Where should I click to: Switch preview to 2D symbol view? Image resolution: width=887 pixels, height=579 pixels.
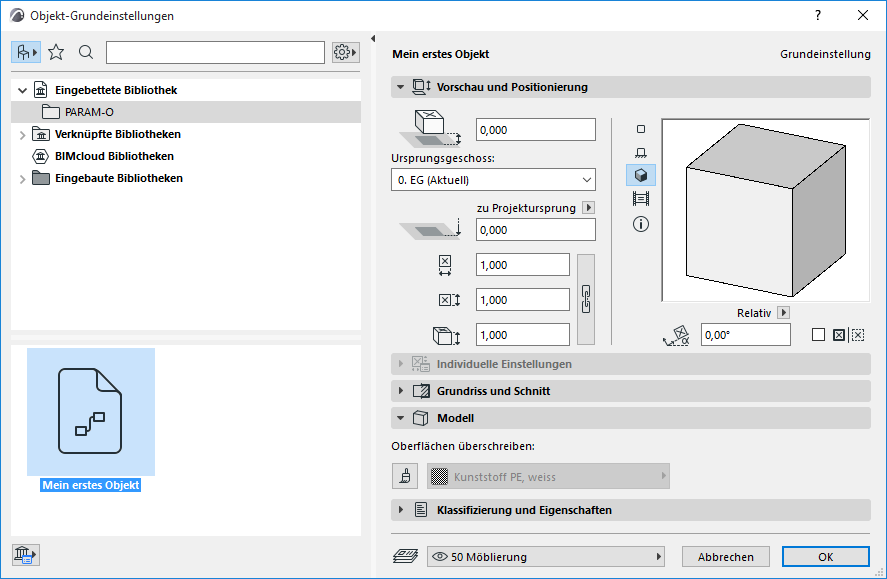coord(641,128)
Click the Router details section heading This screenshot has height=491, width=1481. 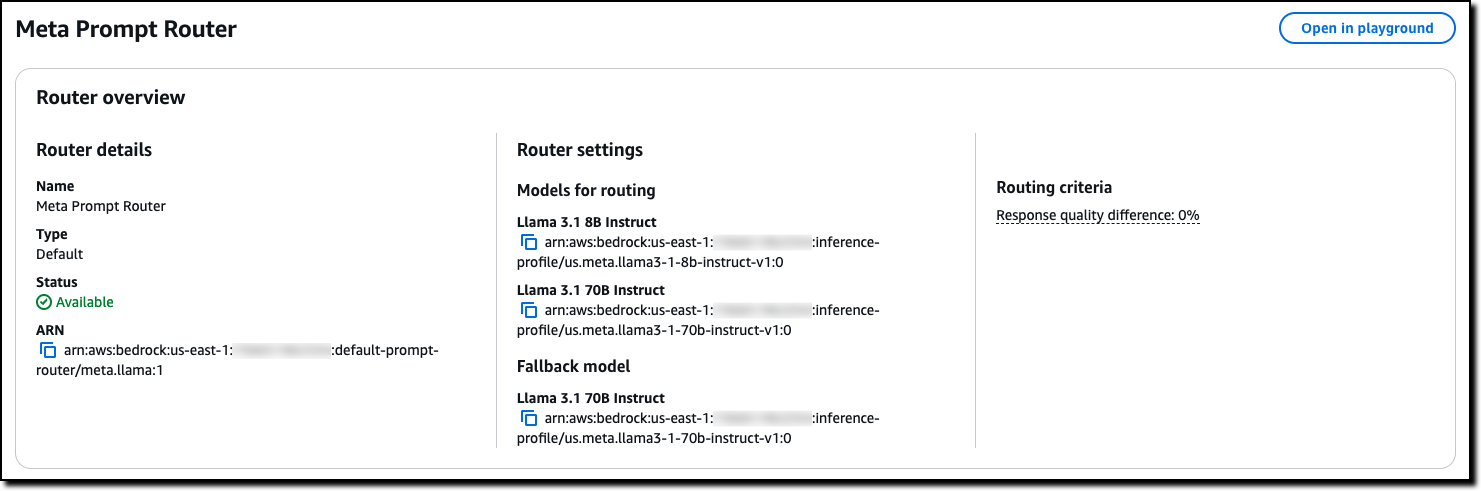pos(94,150)
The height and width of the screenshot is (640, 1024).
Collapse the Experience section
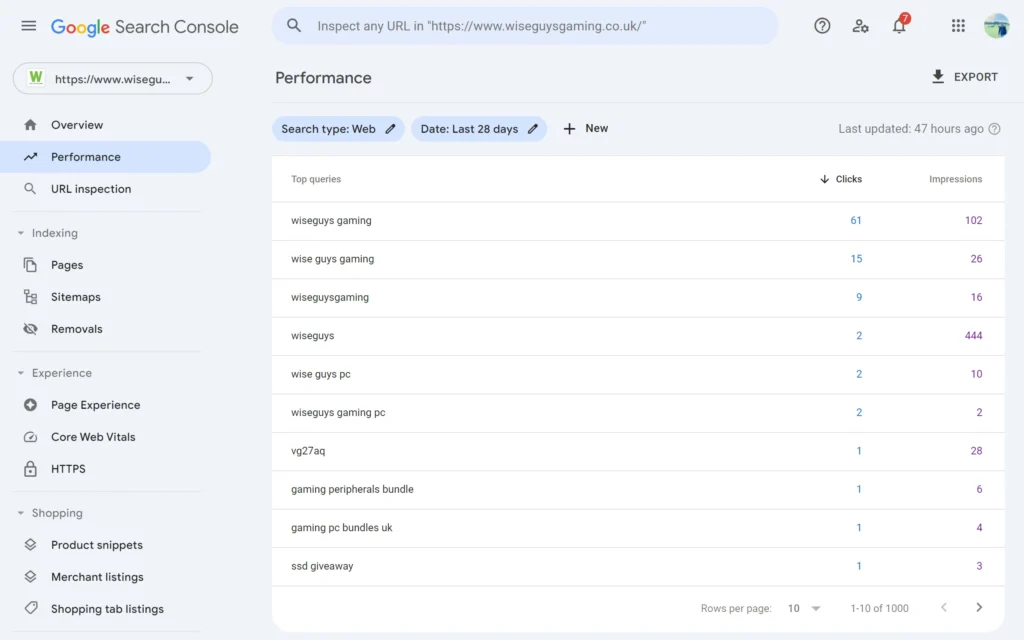click(x=22, y=373)
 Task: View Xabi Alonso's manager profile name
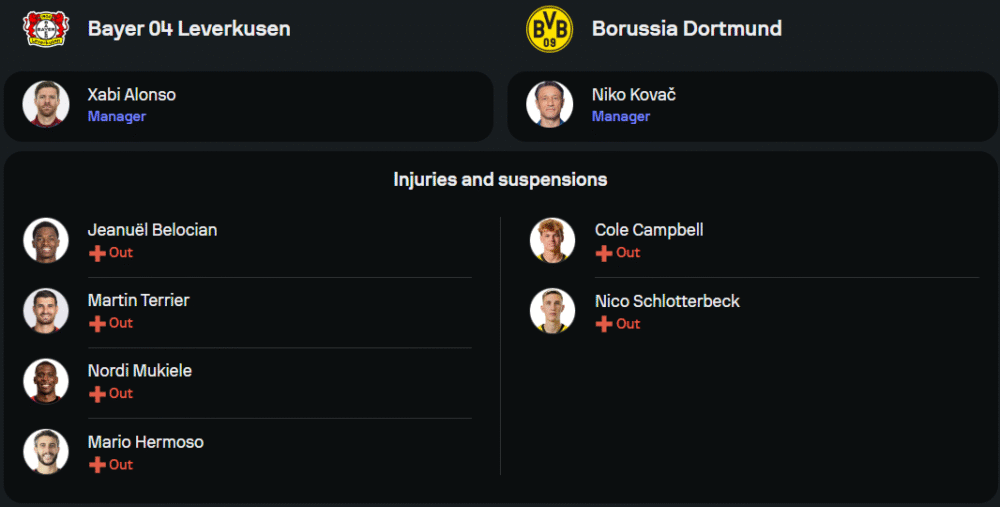(132, 95)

TASK TO COMPLETE —
Pictures are to be left out; otherwise, copy exactly each line from the one containing "Collapse the Experience section" through the last line of the listing.

ANSWER TO THIS EXERCISE —
Collapse the Experience section
click(x=22, y=373)
 Task: View Xabi Alonso's manager profile name
(132, 95)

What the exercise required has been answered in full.